Tropa de Elite

 

Assim como o Cardoso, não entrei no hype da Tropa de Elite. Aliás, não costumo seguir hypes; e quanto mais hype for, eu corro prá longe até a poeira assentar. Tinha decidido não assistir tão cedo o filme – meu pai até quis me emprestar o Tropa jacksparrow dele, mas declinei.

Foi quando um amigo me falou: “ó, tem que ver porque tem relação com aquilo que tu desenvolveu sobre a formação do herói nacional na tua dissertação”. Aí fiquei interessado. Como o filme ainda não tinha estreado, corri e peguei o Tropa monkeydruffy do meu pai e assisti.

Caraca!! Gostei!!

Quando estreou, fui correndo ver no cinema. É um puta filme, bem dirigido, bem montado e com excelentes atuações. Mas o motivo deste post é justamente analisar a discussão que se iniciou (entre tantas outras) sobre o Capitão Nascimento ter se tornado o modelo de herói necessário para a sociedade brasileira. E isso é fascinante, como diria aquele velho orelhudo.

Senta que lá vem história: o que danado é um Herói?
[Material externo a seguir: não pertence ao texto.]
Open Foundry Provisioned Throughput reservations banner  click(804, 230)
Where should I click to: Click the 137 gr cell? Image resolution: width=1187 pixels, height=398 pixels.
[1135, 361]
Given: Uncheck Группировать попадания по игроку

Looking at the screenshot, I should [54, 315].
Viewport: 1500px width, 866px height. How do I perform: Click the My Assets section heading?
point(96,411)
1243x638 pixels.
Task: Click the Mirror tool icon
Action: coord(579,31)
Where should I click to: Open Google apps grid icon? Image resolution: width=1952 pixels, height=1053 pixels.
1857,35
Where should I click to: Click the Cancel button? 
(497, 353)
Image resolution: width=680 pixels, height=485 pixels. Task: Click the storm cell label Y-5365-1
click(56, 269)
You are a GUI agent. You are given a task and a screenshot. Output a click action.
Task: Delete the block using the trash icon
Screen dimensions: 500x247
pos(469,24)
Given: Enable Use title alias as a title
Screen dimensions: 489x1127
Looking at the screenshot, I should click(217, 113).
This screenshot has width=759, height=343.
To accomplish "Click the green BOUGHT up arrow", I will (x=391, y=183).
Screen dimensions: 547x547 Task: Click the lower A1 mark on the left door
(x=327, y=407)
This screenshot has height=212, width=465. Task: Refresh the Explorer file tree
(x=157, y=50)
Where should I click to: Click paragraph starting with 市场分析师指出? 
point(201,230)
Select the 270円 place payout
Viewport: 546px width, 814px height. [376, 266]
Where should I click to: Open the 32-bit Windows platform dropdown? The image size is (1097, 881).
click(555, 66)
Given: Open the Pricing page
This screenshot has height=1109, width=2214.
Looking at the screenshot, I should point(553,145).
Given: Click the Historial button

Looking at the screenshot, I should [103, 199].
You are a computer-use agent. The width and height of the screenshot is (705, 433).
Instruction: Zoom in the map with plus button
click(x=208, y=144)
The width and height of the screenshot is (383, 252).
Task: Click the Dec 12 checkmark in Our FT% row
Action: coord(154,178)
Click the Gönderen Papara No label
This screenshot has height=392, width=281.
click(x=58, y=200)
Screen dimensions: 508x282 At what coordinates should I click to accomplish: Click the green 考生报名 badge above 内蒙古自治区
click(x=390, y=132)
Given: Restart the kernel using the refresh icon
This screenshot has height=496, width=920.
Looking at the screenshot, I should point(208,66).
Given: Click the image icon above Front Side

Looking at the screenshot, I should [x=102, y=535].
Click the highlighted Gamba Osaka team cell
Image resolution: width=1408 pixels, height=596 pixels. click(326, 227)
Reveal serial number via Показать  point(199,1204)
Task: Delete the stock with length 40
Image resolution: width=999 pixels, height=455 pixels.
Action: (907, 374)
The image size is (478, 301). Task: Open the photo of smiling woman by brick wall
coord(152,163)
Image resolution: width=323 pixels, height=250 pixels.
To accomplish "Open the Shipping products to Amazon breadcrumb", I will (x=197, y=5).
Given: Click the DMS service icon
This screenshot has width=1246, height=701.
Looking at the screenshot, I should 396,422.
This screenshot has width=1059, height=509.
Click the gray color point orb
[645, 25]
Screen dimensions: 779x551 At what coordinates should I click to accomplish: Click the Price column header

Segundo a definição do dicionário Aurélio, “o herói é um homem extraordinário que se destaca por seus feitos guerreiros, por seu valor ou magnanimidade”. Paul Radin, citado por Martin Feijó em O que é herói, da Brasiliense (1984), define quatro tipos de heróis: fundador, guerreiro (ou homem-deus), trapaceiro e gêmeos.

Segundo a estrutura clássica da jornada do herói relatada por JOSEPH CAMPBELL – simplesmente o homem que George Lucas consultou para estruturar a saga Star Wars - o herói fundador é aquele que, após viver diversas aventuras num mundo que lhe é estranho retorna ao seu lugar de origem trazendo um bem (o elixir), que dividirá com seu povo, instaurando uma nova era de prosperidade.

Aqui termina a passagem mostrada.